Kedua adalah soal inklusivisme. Jadi tantangan yang kedua adalah bagaimana k inklusif bergaulnya jangan eksklusif. Cross-cultural itu secara bersengaja kita harus bangun. 

"Harusnya di daerah-daerah pemukiman ada inklusivisme, campur. Itu yang terjadi di Amerika. Kita ini sendiri-sendiri, maka persepsi tentang kebenaran itu sendiri-sendiri. Maka harus ada langkah pambauran, penting sekali. Negara harus punya kebijakan untuk pembauran itu dengan sengaja," kata mantan Ketua Mahkamah Konstitusi.

Inklusivisme ini kunci kemajuan peradaban masa depan. Jadi salah satu ciri bangsa berhasil kalau bangsa itu mengorganisasikan diri, sinergi dalam organisasi secara inklusif, katanya.

Sedangkan ketiga yakni universalisme yang beda dengan internasionalisme dan globalisasisme. 

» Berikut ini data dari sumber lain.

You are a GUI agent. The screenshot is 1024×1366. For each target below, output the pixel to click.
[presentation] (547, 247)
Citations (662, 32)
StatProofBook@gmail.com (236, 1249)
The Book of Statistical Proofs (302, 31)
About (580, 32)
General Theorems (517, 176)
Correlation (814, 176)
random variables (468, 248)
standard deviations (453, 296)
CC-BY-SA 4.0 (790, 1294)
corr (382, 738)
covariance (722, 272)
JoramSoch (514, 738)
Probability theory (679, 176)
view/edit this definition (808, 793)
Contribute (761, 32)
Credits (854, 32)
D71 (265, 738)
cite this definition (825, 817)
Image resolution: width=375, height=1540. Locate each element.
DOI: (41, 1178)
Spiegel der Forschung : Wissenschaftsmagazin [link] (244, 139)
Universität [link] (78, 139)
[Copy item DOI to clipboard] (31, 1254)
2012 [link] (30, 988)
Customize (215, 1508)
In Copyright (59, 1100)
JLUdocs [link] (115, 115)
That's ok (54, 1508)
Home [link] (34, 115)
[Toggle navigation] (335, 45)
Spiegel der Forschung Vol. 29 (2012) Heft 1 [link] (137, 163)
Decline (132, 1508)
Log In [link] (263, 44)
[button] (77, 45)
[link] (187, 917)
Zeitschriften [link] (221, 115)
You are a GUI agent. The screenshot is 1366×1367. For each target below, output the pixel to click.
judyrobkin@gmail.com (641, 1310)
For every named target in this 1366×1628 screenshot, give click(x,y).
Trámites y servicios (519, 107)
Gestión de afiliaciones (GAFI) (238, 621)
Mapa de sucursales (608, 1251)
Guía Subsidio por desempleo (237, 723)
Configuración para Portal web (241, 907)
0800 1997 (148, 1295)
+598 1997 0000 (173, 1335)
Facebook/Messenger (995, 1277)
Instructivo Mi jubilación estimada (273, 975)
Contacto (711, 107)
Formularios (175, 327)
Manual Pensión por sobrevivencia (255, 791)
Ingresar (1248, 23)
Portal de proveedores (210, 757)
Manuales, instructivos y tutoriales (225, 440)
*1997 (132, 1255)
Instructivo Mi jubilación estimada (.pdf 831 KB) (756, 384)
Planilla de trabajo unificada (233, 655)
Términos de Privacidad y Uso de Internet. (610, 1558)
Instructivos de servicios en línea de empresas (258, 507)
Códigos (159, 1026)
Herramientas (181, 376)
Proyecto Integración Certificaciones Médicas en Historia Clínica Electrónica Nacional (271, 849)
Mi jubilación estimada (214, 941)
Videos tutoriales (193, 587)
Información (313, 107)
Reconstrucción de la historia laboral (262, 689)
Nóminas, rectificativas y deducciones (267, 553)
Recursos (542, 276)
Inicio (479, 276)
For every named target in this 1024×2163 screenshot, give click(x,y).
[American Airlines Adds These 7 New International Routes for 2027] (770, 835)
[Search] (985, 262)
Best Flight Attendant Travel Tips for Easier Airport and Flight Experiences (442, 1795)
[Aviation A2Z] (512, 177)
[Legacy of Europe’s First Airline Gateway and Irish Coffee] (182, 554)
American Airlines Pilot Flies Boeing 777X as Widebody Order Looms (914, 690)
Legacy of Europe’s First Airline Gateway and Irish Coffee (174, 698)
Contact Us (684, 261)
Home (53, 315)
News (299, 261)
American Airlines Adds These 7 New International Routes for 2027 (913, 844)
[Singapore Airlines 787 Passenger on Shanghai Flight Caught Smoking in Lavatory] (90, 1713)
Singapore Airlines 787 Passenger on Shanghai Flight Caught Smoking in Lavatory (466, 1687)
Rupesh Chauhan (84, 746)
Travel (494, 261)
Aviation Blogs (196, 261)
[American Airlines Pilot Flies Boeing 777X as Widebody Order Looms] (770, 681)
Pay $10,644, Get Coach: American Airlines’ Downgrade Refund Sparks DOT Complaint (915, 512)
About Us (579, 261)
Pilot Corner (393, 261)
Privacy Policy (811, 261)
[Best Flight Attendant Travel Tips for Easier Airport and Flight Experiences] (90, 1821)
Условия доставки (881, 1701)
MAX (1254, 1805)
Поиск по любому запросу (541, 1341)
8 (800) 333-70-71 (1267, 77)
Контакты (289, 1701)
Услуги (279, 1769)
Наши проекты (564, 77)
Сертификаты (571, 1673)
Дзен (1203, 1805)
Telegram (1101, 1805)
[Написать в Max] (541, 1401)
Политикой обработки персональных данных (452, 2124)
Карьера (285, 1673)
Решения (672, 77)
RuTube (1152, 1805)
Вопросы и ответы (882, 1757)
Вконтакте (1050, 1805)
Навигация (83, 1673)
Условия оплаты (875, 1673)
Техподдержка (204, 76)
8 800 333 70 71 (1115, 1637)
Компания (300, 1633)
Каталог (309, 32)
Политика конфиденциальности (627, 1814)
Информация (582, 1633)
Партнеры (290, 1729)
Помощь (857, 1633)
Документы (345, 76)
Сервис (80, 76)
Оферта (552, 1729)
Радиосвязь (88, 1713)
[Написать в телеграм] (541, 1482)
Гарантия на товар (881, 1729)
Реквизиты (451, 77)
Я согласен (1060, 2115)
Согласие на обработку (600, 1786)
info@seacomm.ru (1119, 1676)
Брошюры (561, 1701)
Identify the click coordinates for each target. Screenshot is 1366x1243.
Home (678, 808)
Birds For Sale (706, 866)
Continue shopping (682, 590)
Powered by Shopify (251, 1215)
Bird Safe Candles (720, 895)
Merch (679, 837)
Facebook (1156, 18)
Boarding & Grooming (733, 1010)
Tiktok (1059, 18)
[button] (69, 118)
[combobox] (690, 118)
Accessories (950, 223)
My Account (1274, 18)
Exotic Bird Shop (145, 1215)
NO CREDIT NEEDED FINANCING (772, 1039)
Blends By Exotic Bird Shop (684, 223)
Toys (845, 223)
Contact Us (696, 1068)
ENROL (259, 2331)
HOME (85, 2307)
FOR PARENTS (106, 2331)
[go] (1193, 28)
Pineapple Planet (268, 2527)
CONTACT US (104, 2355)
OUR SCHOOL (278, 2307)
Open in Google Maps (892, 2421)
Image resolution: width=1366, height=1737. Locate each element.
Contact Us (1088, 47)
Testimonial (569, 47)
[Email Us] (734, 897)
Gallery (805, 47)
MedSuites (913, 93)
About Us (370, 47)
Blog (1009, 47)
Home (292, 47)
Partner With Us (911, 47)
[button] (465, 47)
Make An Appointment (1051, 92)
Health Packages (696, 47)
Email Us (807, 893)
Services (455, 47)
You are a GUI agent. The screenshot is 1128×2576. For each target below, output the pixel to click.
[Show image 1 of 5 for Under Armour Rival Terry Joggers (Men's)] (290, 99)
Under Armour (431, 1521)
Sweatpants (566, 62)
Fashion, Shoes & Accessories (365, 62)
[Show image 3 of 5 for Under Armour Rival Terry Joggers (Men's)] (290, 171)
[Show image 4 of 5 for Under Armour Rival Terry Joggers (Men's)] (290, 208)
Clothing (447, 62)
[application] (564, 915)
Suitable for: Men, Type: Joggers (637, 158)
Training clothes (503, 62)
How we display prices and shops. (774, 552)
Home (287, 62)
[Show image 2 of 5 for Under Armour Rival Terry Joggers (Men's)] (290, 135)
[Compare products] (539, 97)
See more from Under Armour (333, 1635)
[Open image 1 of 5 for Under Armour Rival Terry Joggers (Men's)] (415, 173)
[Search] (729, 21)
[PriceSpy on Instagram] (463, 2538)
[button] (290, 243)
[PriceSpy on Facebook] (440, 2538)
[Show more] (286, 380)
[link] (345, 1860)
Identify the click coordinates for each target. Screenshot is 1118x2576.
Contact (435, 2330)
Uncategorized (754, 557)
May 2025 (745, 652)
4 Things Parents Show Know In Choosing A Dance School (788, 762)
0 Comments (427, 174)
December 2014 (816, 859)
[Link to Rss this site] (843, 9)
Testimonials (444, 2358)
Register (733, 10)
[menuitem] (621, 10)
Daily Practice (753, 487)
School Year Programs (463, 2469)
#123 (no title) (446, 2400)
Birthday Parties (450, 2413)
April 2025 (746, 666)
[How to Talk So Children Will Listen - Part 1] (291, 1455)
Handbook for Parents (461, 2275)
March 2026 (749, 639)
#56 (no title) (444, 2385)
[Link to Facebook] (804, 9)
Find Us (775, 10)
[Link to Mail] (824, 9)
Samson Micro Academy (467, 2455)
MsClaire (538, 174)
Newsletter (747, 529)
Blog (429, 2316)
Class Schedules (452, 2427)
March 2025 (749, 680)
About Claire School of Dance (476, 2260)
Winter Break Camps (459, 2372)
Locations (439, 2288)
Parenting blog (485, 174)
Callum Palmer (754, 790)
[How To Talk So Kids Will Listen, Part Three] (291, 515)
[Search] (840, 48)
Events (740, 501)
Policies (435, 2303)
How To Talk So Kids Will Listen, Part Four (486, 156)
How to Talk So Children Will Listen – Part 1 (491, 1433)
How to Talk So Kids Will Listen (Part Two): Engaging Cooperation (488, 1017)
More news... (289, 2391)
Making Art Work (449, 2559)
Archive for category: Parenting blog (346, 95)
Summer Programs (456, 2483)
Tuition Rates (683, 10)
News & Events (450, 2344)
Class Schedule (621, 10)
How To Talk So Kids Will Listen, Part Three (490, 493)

"Kalau globalisasi itu dari luar negeri.  Kalau internasionalisme antar negara. Sedangkan universalisme ialah kita akan menemukan nilai-nilai universal yang sama antar umat manusia, itu bisa datang dari luar, bisa datang dari kampung halaman sendiri," kata Jimly.

Artinya, dalam hidup ini pasti banyak perbedaan, tapi kalau di dalam ada persamaan, persamaan itulah yang menyatukan.

Dia menyerukan agar jangan terlalu terpaku pada perbedaan, urusan perbedaan.  Namun yang harus dilakukan adalah bagaimana inklusif dan universal, itu yang mempersatukan dan membuat bersinergi.

"Kita harus kerjasama. Sekarang jamannya bukan lagi bersaing menang kalah, sekarang ini jamannya sinergi, harus bekerjasama supaya sama-sama menang. Jadi universal values, nilai-nilai universal ada di semua agama," kata Jimly.

Terakhir adalah identitas konstitusional, dimana harus bersepakatan dengan mempunyai identitas.

"Jadi jangan pula kita hanya universal-universal tapi nggak punya identitas, nggak punya ciri khas. Kita punya yang namanya constitution identity. Diantaranya nilai-nilai universal yang kita sepakati jadi indentitas, pembeda kita dari bangsa yang lain yaitu Pancasila," kata Jimly.